I love DIY, and I try to plan it in a way that I don't get a more expensive, lesser product at the end. I don't count the hours spent on it either, that's why it's a hobby. 

Anyways... the problem I see with this contraption is how do you get the hose connection water proof, in a way that they withstand the vaccuum that builds up in the canister? Just shmearing a little silicone around the cracky drilled holes doesn't sound like a long term solution?

There is another way where you use the DI/RO cartridges which come already with inlet/outlet. But they are so expensive that you'd have to ask yourself why not to buy a real canister filter.

All the little water pumps that I have come across have a little magnetic impeller. No diaphragms. Interesting info though.


----------



## JBN (Oct 31, 2005)

I've thought of that too Wasserpest, how the container can be leak proof. I don't know if a whole tube of silicone would work but there must be a way...somehow...


----------



## Fosty (Oct 17, 2003)

> Anyways... the problem I see with this contraption is how do you get the hose connection water proof, in a way that they withstand the vaccuum that builds up in the canister? Just shmearing a little silicone around the cracky drilled holes doesn't sound like a long term solution?


The idea is to make a hole a bit smaller than the hose that will go through it and then shove the hose through. It's the same priciple that we use when we make DIY co2 bottles and drill through the cap and pull the airline through. From reading as much as I could from the three websites listed (and looking at the pictures), it seems like one used silicone sealant around the outside of the joints (the first link in the thread), one used some white putty looking stuff around the joints, and the other didn't use anything at all around the seals (the non-English one). 

Can anyone tell what is around the seals of the last like (the Austrailian one)? 

I'm really interested to get this container and try all of this out.


----------



## Rex Grigg (Dec 10, 2002)

I doubt that the small hole large hose method will work with most of these container. The plastic is rather brittle. I have worked a lot with of different plastic containers drilling holes in them for various reasons and most all of them crack if you so much as look at them wrong.

The stress of trying to pull the tubing through the hole will most likely cause a crack or the container to break. Perhaps if you could find some small bulkhead fittings.


----------



## A Hill (Jul 25, 2005)

ive been thinking about something like this for a while now the only diffrence i was thinking of was to put the pump onto the tank and pump the water under pressure into the container and since its sealed water has to go somewhere so it would come out the outtake pipe... would that work as well? never thought of putting it into the container........:eek5: that would cut down on what you have coming out of ur tank? being able to add a heater and co2 into it would be really cool....

*think*think*think*

fish newb


----------



## Fosty (Oct 17, 2003)

> ve been thinking about something like this for a while now the only diffrence i was thinking of was to put the pump onto the tank and pump the water under pressure into the container and since its sealed water has to go somewhere so it would come out the outtake pipe... would that work as well?

**Stored rows:**

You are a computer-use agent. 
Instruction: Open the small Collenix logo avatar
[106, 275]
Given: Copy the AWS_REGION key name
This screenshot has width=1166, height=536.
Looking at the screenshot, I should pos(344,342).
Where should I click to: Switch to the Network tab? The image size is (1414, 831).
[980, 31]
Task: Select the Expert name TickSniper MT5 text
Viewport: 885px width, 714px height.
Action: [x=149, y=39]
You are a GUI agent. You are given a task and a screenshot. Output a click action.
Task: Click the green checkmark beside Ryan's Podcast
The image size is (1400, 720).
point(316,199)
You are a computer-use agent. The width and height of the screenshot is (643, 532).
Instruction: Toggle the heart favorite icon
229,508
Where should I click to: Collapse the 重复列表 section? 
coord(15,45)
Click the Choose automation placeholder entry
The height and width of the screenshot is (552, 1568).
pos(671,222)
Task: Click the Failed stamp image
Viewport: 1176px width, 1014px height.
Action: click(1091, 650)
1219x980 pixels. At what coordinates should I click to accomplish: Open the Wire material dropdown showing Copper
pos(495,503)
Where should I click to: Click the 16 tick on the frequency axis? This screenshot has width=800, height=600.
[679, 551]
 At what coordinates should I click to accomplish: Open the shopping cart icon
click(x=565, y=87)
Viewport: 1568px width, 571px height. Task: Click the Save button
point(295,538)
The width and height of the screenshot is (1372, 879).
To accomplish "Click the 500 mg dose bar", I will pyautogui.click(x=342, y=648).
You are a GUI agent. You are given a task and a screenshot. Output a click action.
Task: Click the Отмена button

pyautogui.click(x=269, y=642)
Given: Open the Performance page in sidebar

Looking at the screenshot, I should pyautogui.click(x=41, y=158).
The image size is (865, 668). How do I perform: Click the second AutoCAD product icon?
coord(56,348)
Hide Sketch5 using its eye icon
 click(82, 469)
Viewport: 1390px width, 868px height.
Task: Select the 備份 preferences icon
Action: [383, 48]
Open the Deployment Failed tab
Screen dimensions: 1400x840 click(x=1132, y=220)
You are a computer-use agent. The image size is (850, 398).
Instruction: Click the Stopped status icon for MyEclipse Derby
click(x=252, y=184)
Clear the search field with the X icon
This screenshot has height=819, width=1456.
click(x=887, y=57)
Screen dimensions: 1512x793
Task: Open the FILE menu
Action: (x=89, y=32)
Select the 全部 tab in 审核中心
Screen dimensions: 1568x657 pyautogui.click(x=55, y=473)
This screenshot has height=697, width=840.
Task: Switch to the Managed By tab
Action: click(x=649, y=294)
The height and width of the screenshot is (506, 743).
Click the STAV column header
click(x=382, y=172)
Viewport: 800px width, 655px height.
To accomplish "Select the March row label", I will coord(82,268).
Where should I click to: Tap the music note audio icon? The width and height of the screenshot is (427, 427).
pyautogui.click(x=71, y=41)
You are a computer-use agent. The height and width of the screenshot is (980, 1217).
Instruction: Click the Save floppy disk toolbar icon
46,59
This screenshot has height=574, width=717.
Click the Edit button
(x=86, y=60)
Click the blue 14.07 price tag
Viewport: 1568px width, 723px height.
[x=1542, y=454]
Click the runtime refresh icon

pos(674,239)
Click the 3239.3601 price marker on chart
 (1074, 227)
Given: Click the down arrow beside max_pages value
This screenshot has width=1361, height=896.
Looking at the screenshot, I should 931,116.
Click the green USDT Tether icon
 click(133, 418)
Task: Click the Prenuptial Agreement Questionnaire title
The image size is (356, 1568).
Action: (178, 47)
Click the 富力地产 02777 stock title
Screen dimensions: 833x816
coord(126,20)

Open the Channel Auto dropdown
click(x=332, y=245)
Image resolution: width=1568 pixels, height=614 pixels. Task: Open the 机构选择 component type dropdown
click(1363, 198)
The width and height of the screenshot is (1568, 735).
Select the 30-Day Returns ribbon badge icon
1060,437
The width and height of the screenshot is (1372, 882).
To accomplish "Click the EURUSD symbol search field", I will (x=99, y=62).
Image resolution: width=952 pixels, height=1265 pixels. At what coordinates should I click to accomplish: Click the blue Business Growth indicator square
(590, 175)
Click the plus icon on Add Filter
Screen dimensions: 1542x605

**Your instructions:**
Answer these questions about the forum thread on the DIY canister filter above.
1. What kind of impeller do the small water pumps described in the opening post have?
2. According to Rex Grigg, what will the stress of pulling tubing through the hole most likely do?
3. According to Fosty, what did the non-English website use around the seals?

**Result below:**
1. A small magnetic impeller, with no diaphragms.
2. It will most likely cause a crack or make the container break.
3. Nothing at all.